Don Cipriano Sancho, natural de la Ciudad de Cádiz, hijo legítimo de Francisco Sancho y de doña María Rodríguez Zambrano, y doña Inés Ramírez de Arellano, hija legítima de Juan Ramírez de Arellano y de María González de Zepeda, de mancomún, viuda que fue de Cristóbal Guerrero y de don Domingo González de Castro, vecinos de San Juan de los Llanos, estando sanos en su libre juicio, se otorgan poder para testar mutuamente, para que al fallecer el primero el otro haga su testamento como se lo tienen comunicado haciendo las mandas acostumbradas, así también se nombran como herederos uno al otro.

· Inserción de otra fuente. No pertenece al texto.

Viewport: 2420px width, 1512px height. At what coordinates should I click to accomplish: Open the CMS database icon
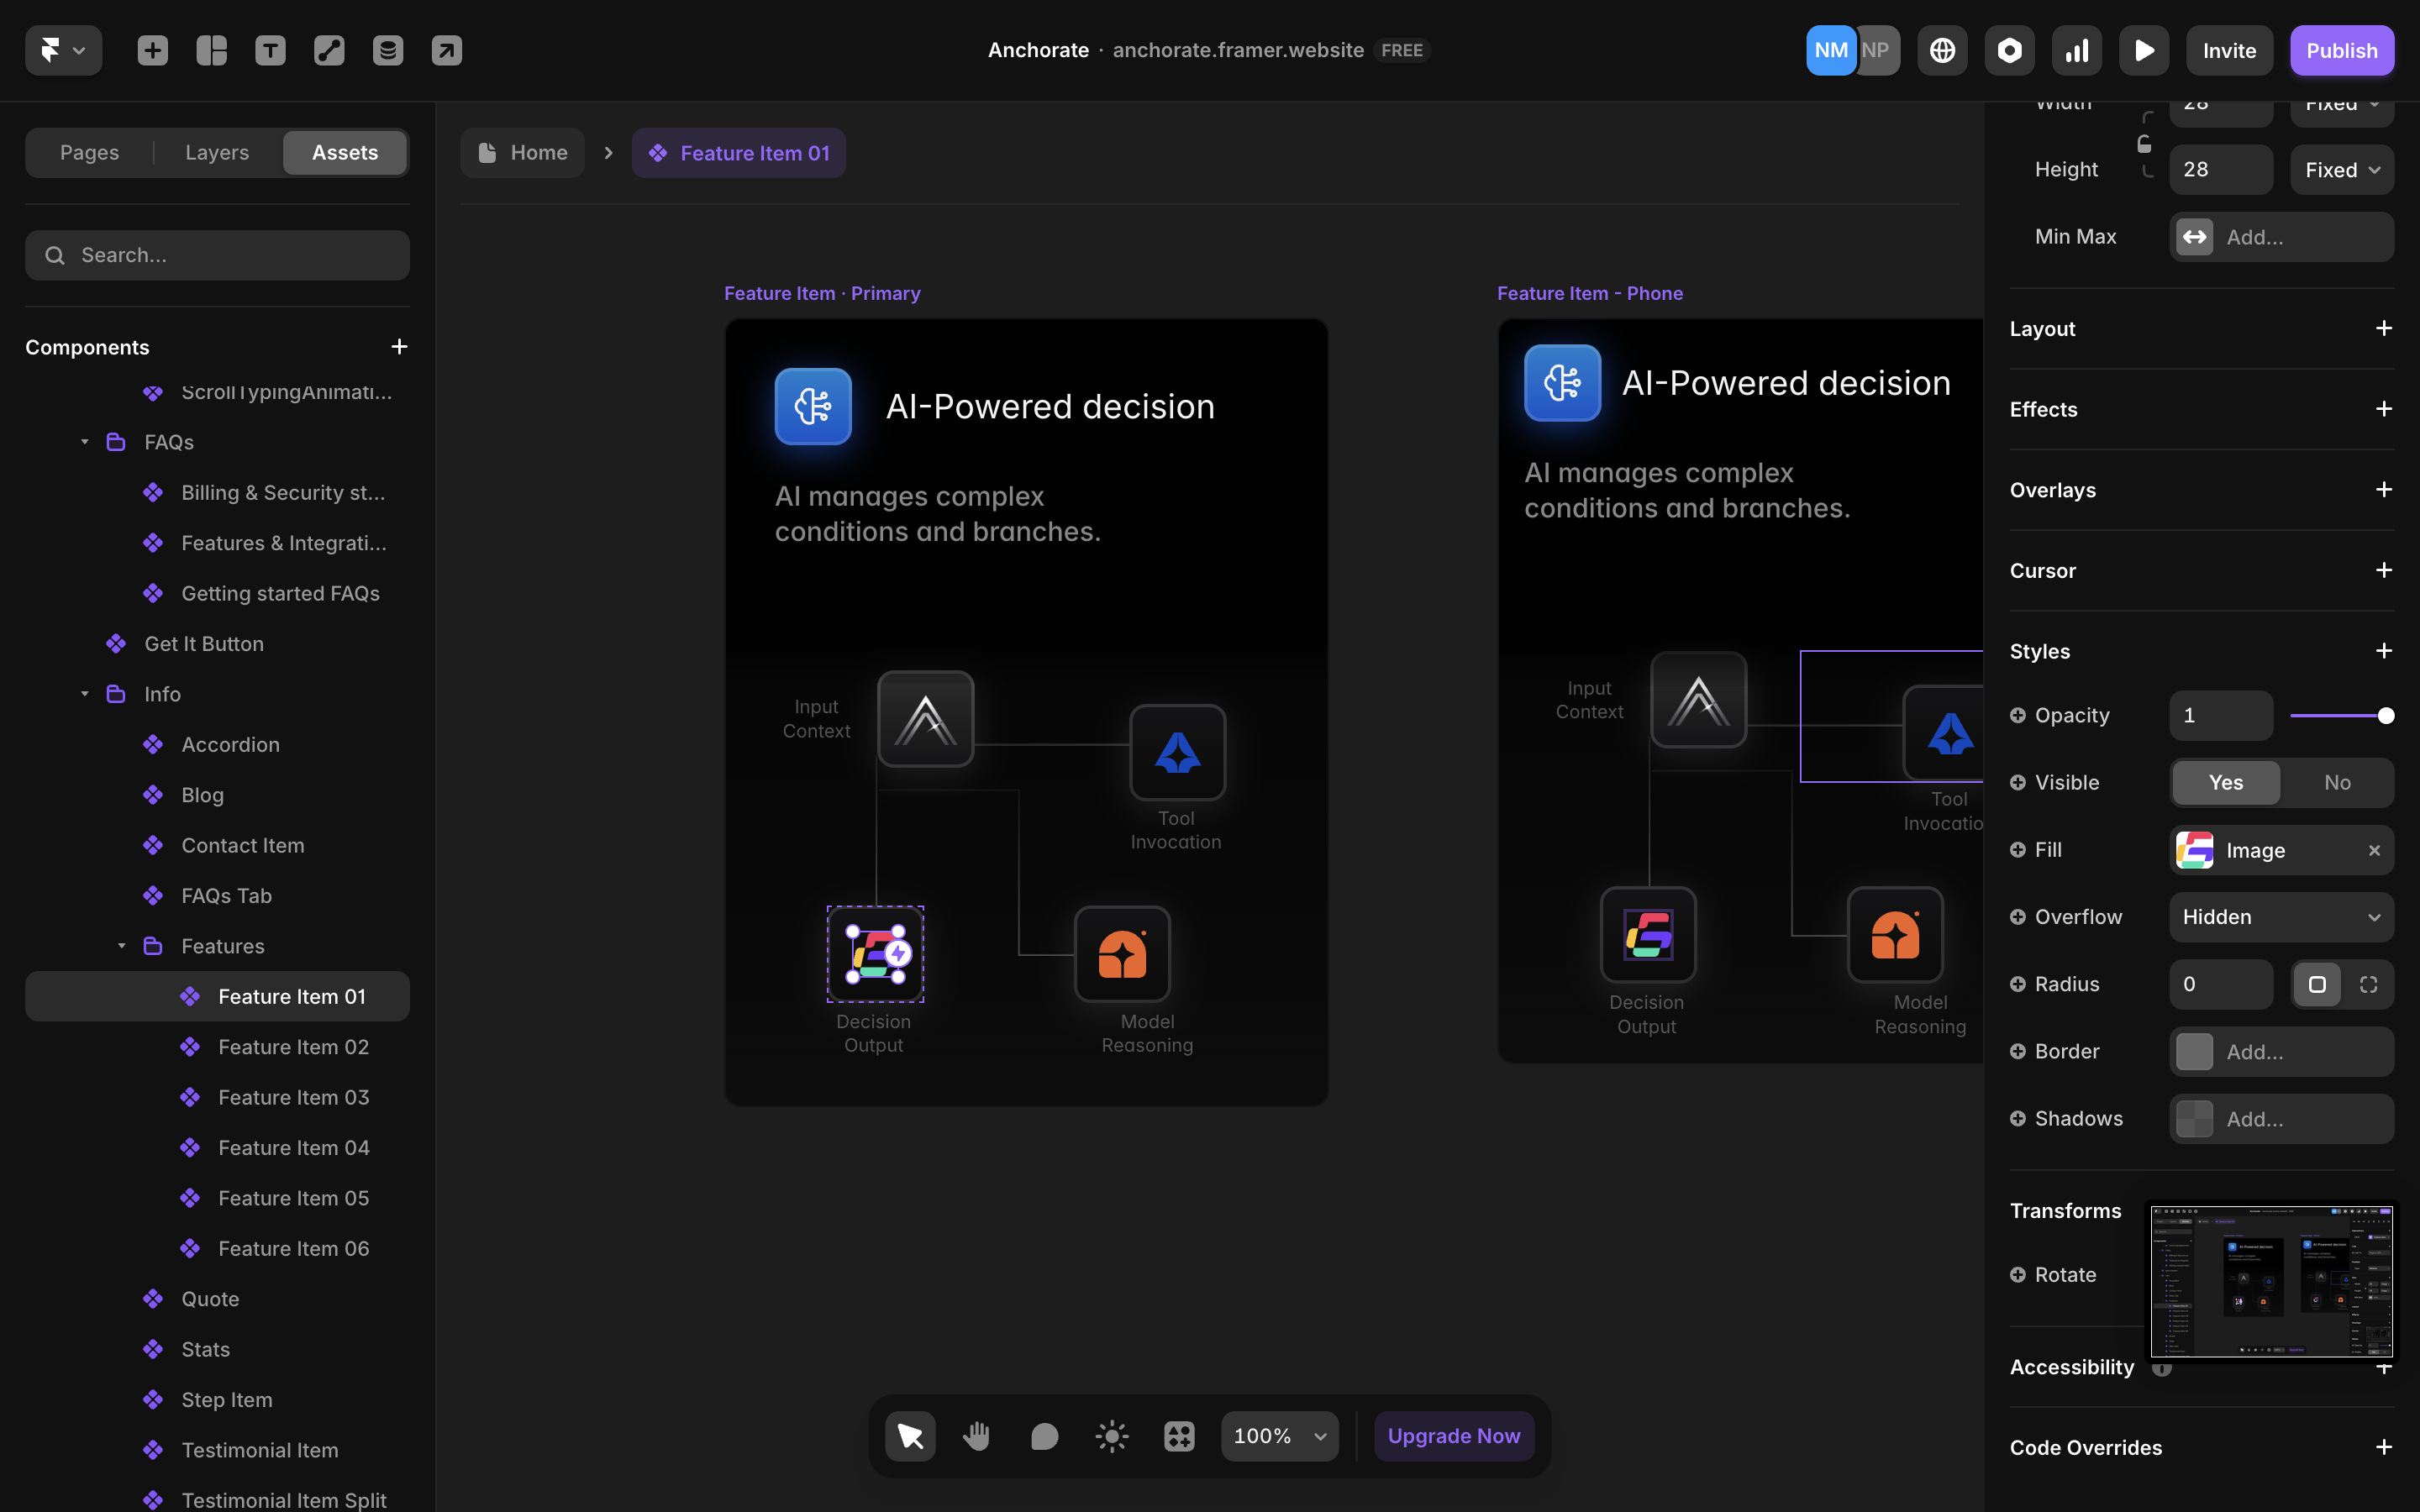(388, 50)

Cipriano Sancho, hijo de Francisco Sancho y María Rodríguez, vecino de San Juan de los Llanos y Juan de Cárdenas, hijo de Juan de Cárdenas vecino de este pueblo, nombrados herederos por sus padres, razón por la que otorgan poder especial a José Carlos de Montes y a José de Montes, para que demanden y cobren de los albaceas de sus padres, los bienes muebles, raíces, semovientes o cualquier deuda activa que quedara.
El Capitán Luis Fernández de la Flor y Pareja, de la Orden de Santiago, don Francisco García de Mendoza, los Capitanes Luis González de Lucena, don Bartolomé de Castro, don José Robledano de Cardeña, los Alféreces Juan de Morales y Juan José Rincón, Luis Fernández de Ulloa, Pascual de Castro, Diego de Castro, Cipriano Sancho y Lucas Francisco de Ayala, todos vecinos de la jurisdicción de Jalapa, otorgan poder especial a don Lorenzo de Richarte y a don Antonio Chavero Santa Cruz, residentes en la Ciudad de México, para que en sus nombres, de los demás vecinos y comerciantes de la jurisdicción de Jalapa y Jalacingo su agregada, por quienes prestan voz y caución, para que cualquiera de los dos parezca en la Real Almoneda que se celebrará en la Ciudad de México en el remate de las alcabalas de esta jurisdicción y de su agregada a hacer las posturas que por bien tuvieren bajo las condiciones, circunstancias y calidades que asienten.
Don Juan Montañés de la Cueva, Escribano Público y de Cabildo de la Nueva Ciudad de la Veracruz, vecino del pueblo de Jalapa, otorga poder especial a don Miguel Gómez de Soto y a don Cipriano Sancho, vecinos de la jurisdicción de San Juan de los Llanos, para que en su nombre vendan de contado un negro esclavo llamado Alejandro de 20 años más o menos, que hubo por donación de Francisco de San Juan, Oficial Real de la Nueva Ciudad de la Veracruz. Cuyo esclavo se encuentra libre de empeño, hipoteca y enajenación por lo precios que a ellos les parecieran.